Only a person who knows good from bad will feel the guilt for doing something wrong. Guilt is one of the most important thematic concerns of the play Macbeth. Macbeth, the play’s protagonist has a strong sense of good and bad but his unsettling ambition overpowers his conscience.

His ambition is due to his lust for power for its own sake. He doesn’t want power for the responsibilities which comes along with it. So, after killing Duncan, ascending his throne, he does such deeds which he didn’t know of earlier and his inability to contain his conscience against the realisation of such misdeeds descends him into guilt and disintegration. 

At the beginning of the play, we see King Duncan genuinely acknowledging Macbeth’s bravery and grandeur as a fighting and victorious general but Macbeth’s heart is already corrupted by prophecies of the three witches.

His conflict is his knowledge of how he looks like and what he really is. He says, “let not light see my black and deep desires…yet let that be which the eye fears, when it is done, to see.” 

By scene 7 in Act 1, Macbeth hesitates by saying, “we will proceed no further in this business. He hath honoured me, of late, and I have bought golden opinions from all sorts of people, which would be worn now in their newest gloss, not cast aside so soon.

This is where the playwright shows that the character is going to feel guilty. His awakened conscience is suppressed under the provocations made by Lady Macbeth. Both of them are to realise the graveness of their error and disintegrate inwardly.

The first psychic effect of his inner guilt is physically illustrated when he hallucinates of a bloody dagger in Act 2. Lady Macbeth’s vulnerability to guilt is first shown when she thought of her father while looking at King Duncan asleep.

When Macbeth has finally committed the murder, he shouts, “sleep no more, Macbeth does murder sleep.” It means, he is going to be haunted by his conscience and confirming it he says, “I am afraid to think what I have done.
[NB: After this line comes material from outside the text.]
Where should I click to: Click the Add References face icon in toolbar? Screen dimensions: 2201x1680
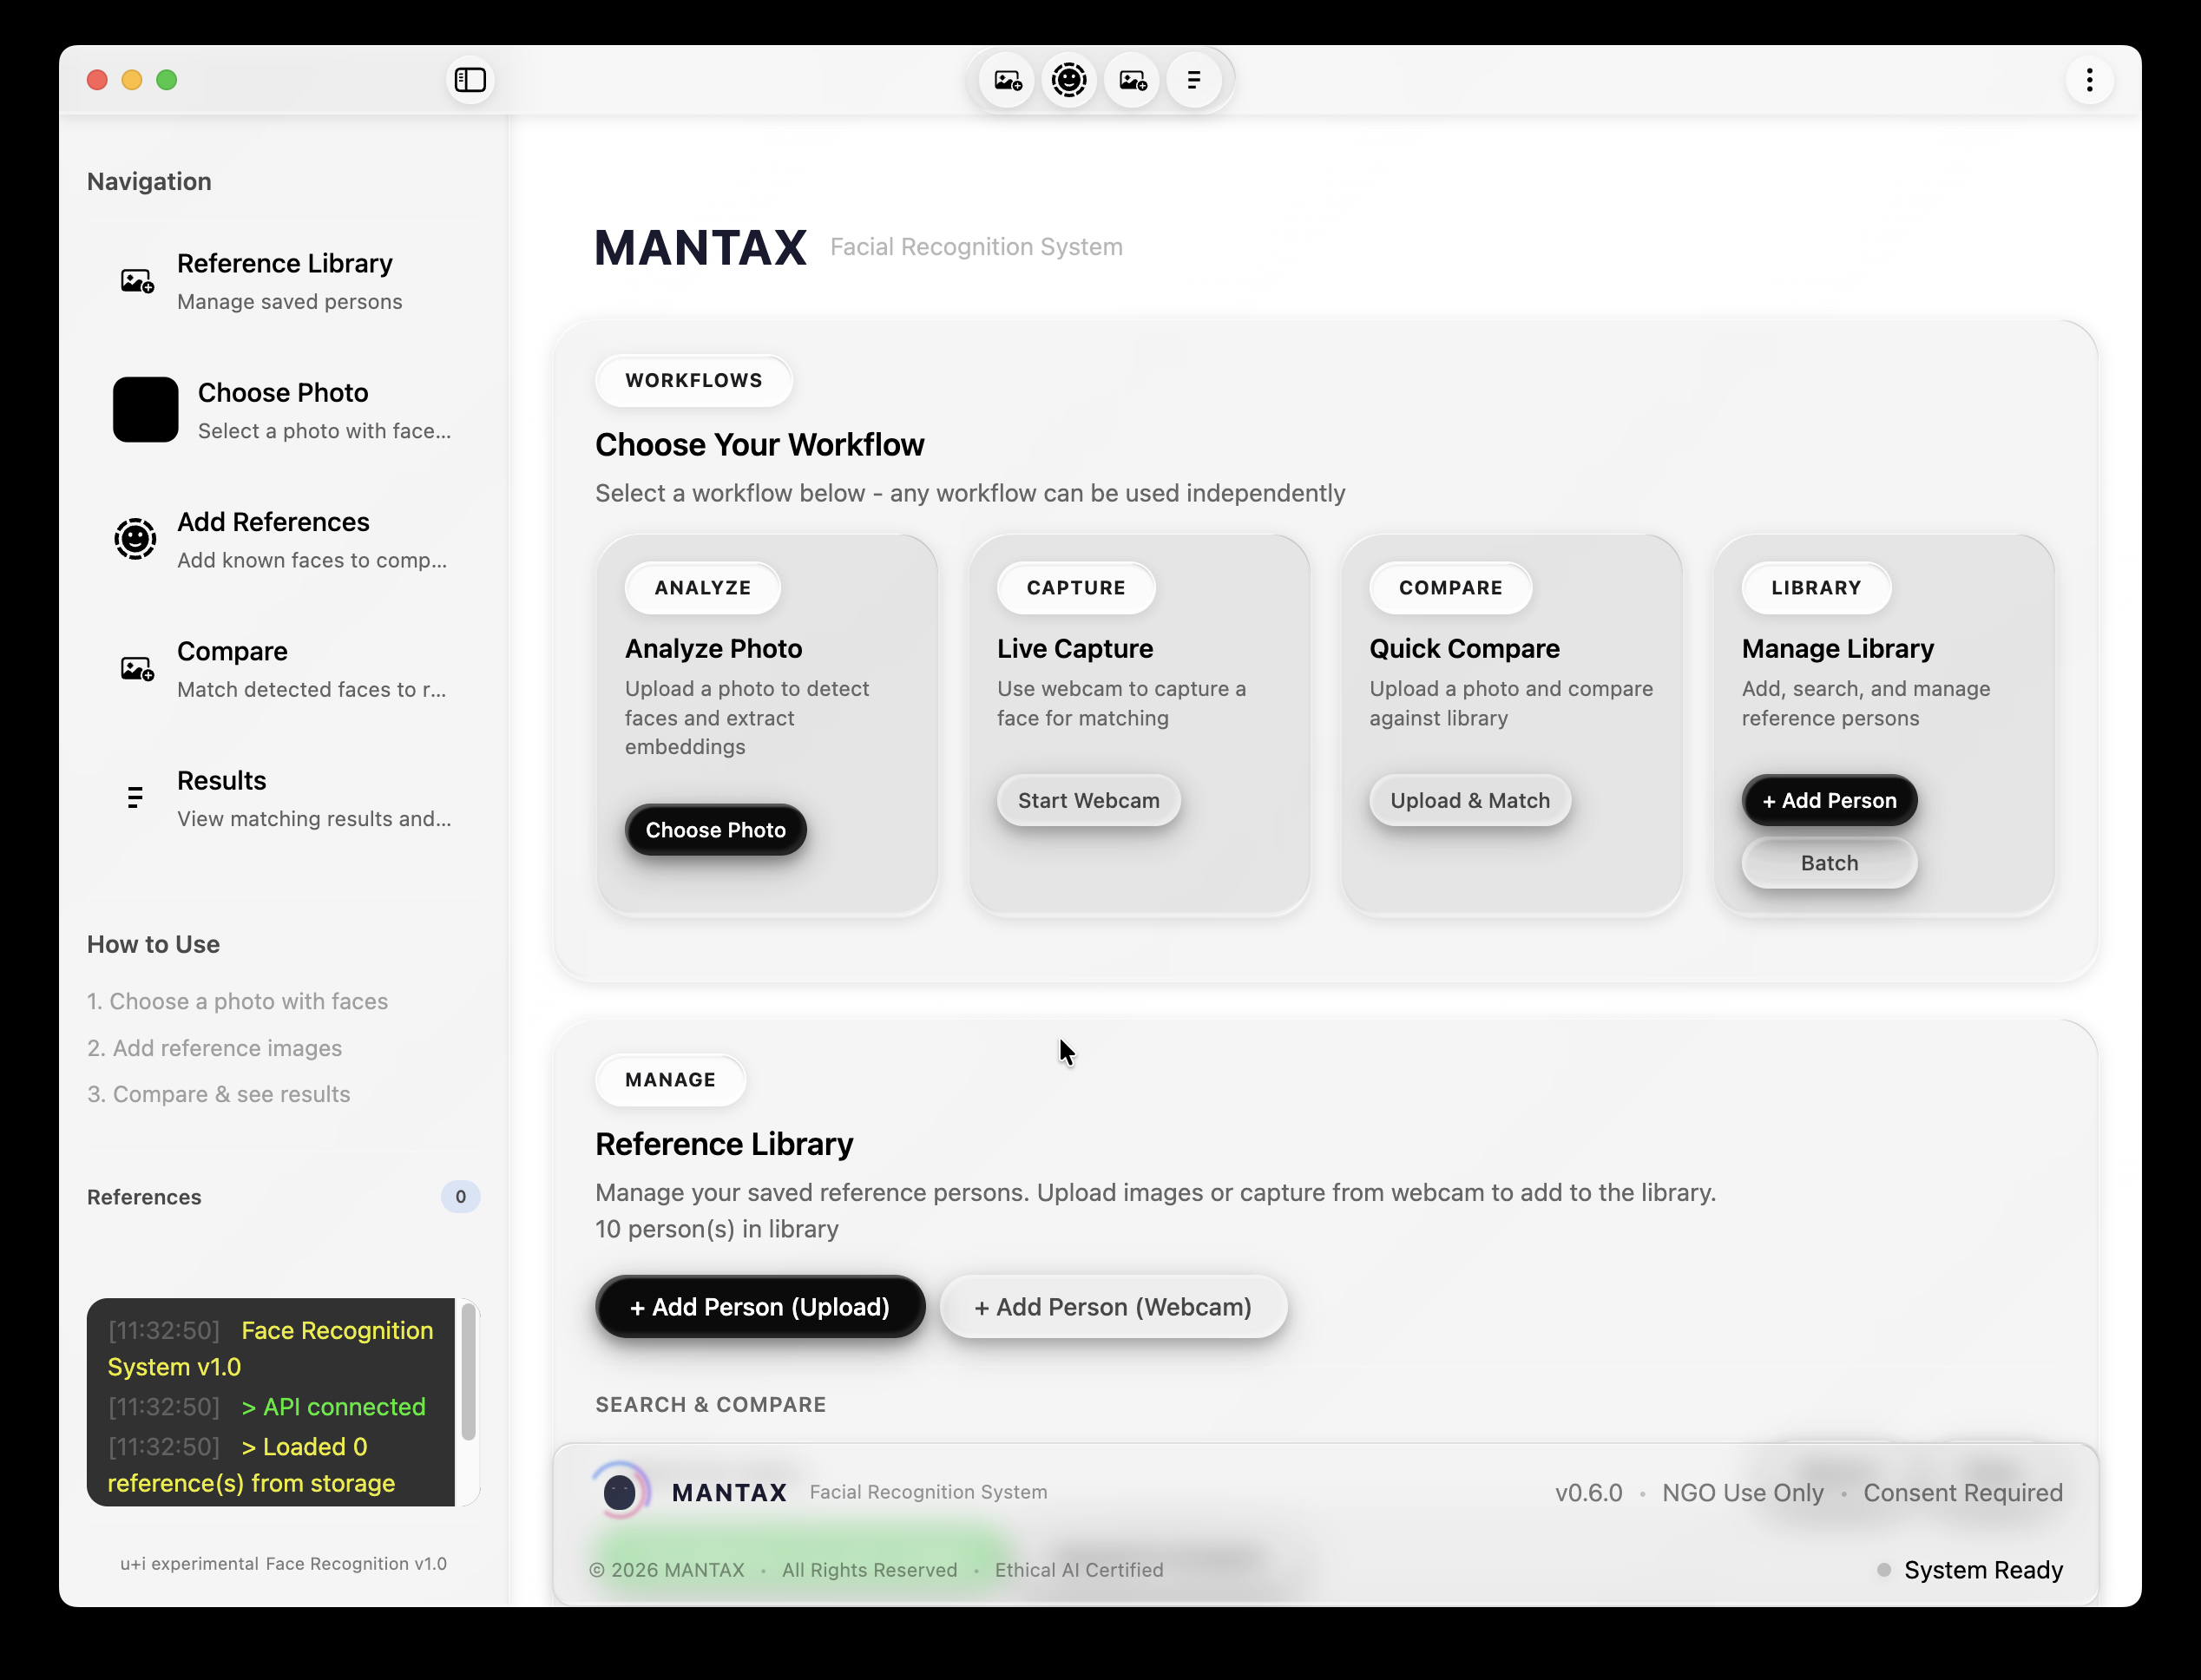[x=1069, y=80]
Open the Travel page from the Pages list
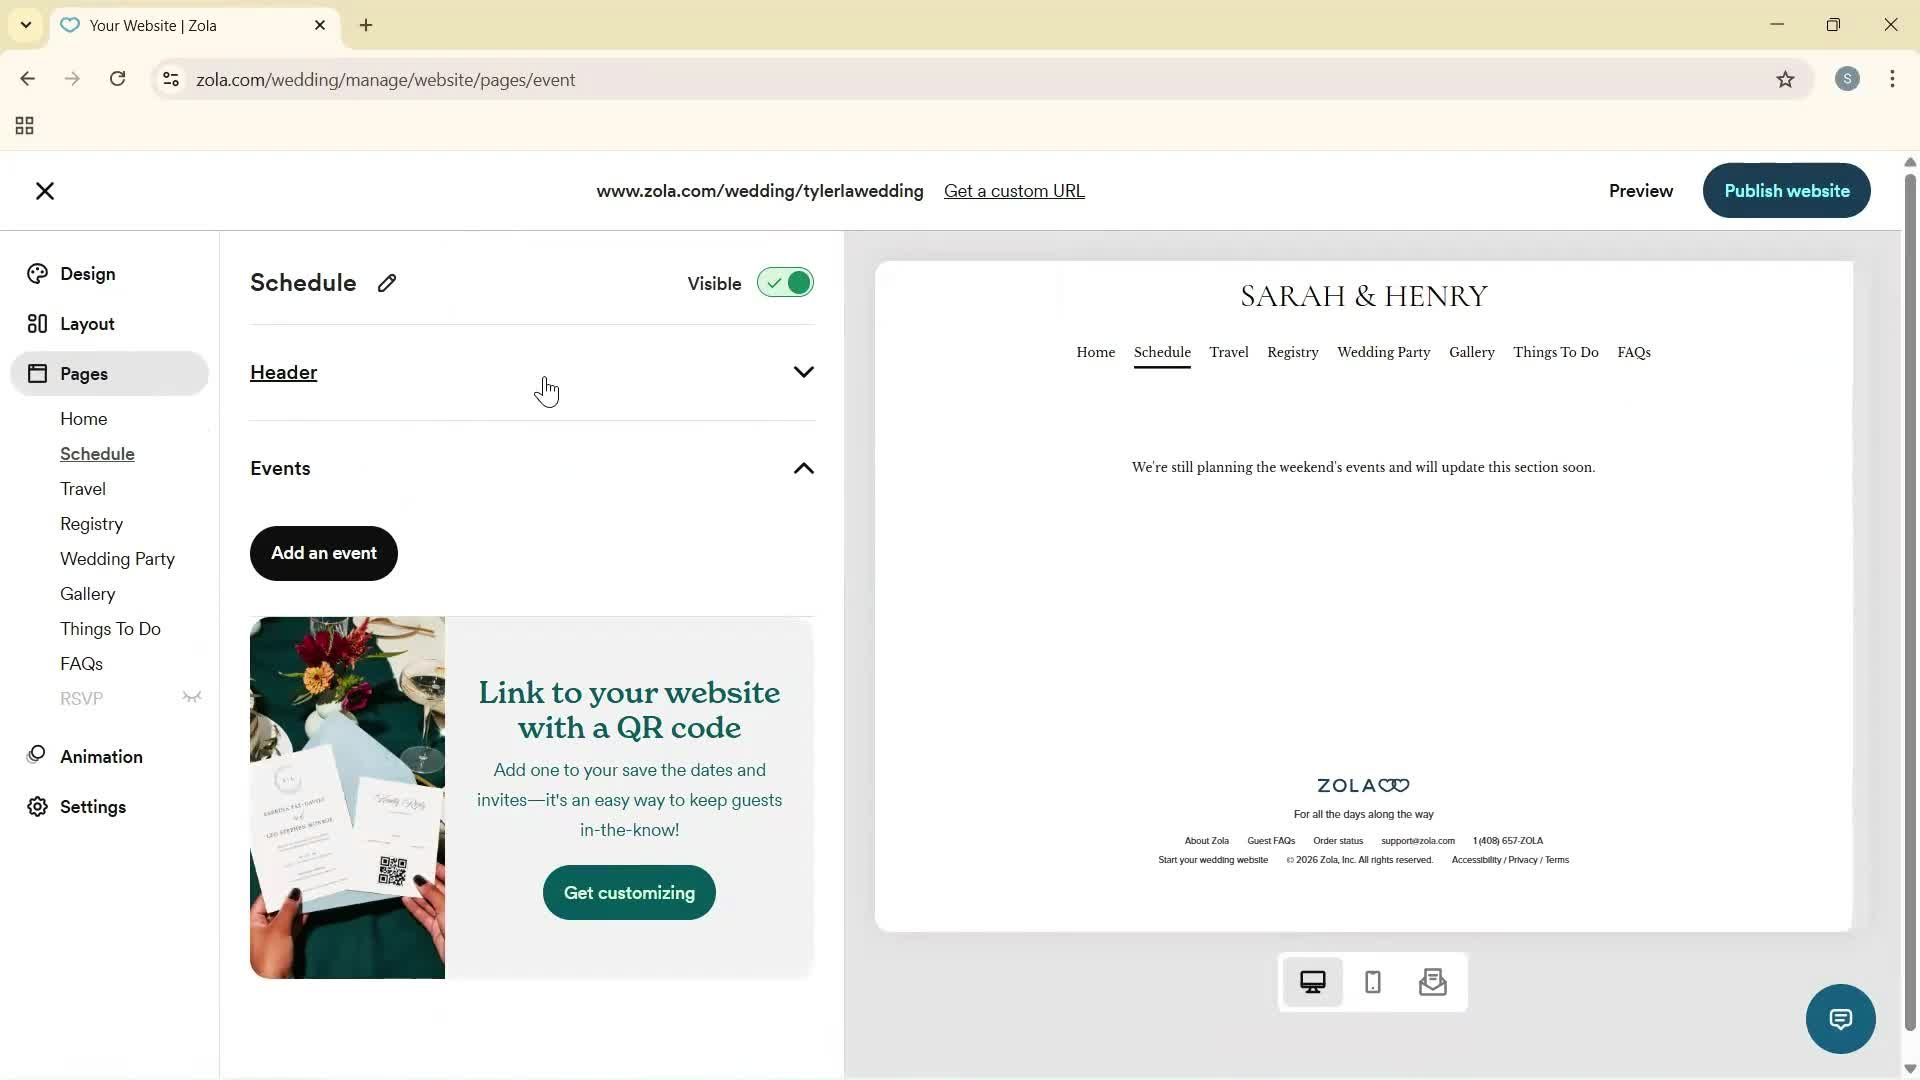The height and width of the screenshot is (1080, 1920). click(82, 488)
Look on’t again I dare not.” 

As a vastly imaginative character, Macbeth summons vast visuals to express his tremendous guilt. He says, “Will all great Neptune’s ocean wash this blood clean from my hand? No, this my hand will rather the multitudinous seas incarnadine, making the green one red.

Lady Macbeth combats to this with her already vulnerable self by saying, “My hands are of your colour, but I shame to wear a heart so white.” This tells us how the guilt has already started dividing their inner selves.

Afterwards, every time they mention the word “blood” it signals the further intensification of their guilt. Ironically, it is Lady Macbeth who first succumbs to her guilty conscience and descends into madness and finally dies.

Afterwards, Macbeth gives upon any reason and his final battle is almost suicidal. Macduff, a secondary character shows guilt too for abandoning his family but it is the guilt of Macbeth and Lady Macbeth which drives the plot and gives us an everlasting moral.